Una rata pendiéndole a una señora de la papada, agarrada por los dientes y las patitas traseras, balanceándose bajo su cara como una cadenita.

Una galleta con un pedazo de cable en su interior, cuando el cable se muerde, a uno se le electriza* el cerebro, los hemisferios se encaran entre si y se pronuncian vocablos simétricos como
retacocater -esto último ha sido un tanto incómodo ¿qué palabra poner como ejemplo?, cualquier palabra es válida, al final he optado por
retaco (?)- la galleta se coloca en la boca con la mueca y la actitud de quien se coloca una protección dental para el boxeo.

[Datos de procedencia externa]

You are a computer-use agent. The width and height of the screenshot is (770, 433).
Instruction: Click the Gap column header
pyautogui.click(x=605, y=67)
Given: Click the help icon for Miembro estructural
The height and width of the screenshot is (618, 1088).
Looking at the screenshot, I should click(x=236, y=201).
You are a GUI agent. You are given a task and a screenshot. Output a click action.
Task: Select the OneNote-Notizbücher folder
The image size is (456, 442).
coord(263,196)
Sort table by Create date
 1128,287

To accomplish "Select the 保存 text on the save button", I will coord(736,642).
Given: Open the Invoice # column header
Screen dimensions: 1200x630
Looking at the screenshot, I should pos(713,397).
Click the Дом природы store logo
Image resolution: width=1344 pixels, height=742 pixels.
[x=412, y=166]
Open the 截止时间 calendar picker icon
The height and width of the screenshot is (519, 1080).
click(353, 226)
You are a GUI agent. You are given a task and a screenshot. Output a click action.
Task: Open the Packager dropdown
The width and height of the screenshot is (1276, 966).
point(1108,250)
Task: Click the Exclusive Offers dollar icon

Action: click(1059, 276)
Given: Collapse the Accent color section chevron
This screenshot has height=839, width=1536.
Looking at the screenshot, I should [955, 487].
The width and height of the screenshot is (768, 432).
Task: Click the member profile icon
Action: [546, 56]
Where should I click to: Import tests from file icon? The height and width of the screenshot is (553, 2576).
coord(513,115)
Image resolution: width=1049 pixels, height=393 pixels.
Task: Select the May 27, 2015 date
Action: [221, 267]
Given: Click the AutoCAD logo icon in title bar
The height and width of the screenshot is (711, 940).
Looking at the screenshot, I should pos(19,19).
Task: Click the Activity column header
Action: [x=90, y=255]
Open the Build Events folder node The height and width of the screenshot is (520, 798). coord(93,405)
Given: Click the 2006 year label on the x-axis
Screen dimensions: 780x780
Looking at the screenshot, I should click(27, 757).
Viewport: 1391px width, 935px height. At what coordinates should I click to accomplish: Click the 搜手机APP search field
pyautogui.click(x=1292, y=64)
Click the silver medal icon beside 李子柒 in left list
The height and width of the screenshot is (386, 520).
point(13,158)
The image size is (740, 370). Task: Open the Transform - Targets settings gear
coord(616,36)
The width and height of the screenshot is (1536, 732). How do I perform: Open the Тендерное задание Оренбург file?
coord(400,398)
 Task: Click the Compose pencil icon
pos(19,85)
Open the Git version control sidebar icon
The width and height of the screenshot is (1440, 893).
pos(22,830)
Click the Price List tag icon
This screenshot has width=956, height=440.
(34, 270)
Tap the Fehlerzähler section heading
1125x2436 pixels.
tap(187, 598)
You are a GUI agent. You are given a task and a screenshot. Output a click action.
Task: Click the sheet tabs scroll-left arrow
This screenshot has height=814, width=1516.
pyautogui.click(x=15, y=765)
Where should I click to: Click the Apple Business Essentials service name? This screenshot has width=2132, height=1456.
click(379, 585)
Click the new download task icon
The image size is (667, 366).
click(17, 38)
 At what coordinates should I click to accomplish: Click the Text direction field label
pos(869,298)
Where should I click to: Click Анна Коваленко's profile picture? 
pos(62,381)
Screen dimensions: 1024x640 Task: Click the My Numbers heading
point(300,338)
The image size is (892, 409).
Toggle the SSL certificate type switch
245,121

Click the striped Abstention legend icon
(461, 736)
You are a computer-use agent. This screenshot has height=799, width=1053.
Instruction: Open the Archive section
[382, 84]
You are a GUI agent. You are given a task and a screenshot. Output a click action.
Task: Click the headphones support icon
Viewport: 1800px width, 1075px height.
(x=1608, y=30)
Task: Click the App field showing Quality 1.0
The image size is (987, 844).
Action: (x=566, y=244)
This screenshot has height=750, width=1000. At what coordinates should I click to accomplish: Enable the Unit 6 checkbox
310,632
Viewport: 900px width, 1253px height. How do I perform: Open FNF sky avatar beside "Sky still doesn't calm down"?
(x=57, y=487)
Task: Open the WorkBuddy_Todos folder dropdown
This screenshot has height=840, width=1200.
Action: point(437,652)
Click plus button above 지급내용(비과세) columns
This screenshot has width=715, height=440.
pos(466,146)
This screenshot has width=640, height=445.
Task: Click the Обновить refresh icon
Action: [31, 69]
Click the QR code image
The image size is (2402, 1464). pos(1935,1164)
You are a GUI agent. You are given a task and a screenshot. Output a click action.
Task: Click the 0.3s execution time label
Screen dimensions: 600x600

Estas galletas se venderán cuando la sociedad esté tan saturada de estímulos placenteros que sea inmune a ellos y haya que subir el listón; primero se comercializarán en bolsas de una sola galleta a un precio prohibitivo, pero años más tarde, se venderán en cajas de galletas normales a precio de galletas normales y habrá que volver a subir el listón y, hablando de listones, si seguimos por esta senda de consumo salvaje, en el año 3024 no tendremos nariz, tendremos el palo que sostiene las gafas en los expositores; en serio, no es un chiste, la raza humana irá mutando la nariz en un bastoncito de plástico biológico mimetizando los de las ópticas, ¡Dios mío, esta imagen es de una crudeza horrible!
*Aunque sea un pedazo de cable aislado, transmite corriente por el mero hecho de ser un cable.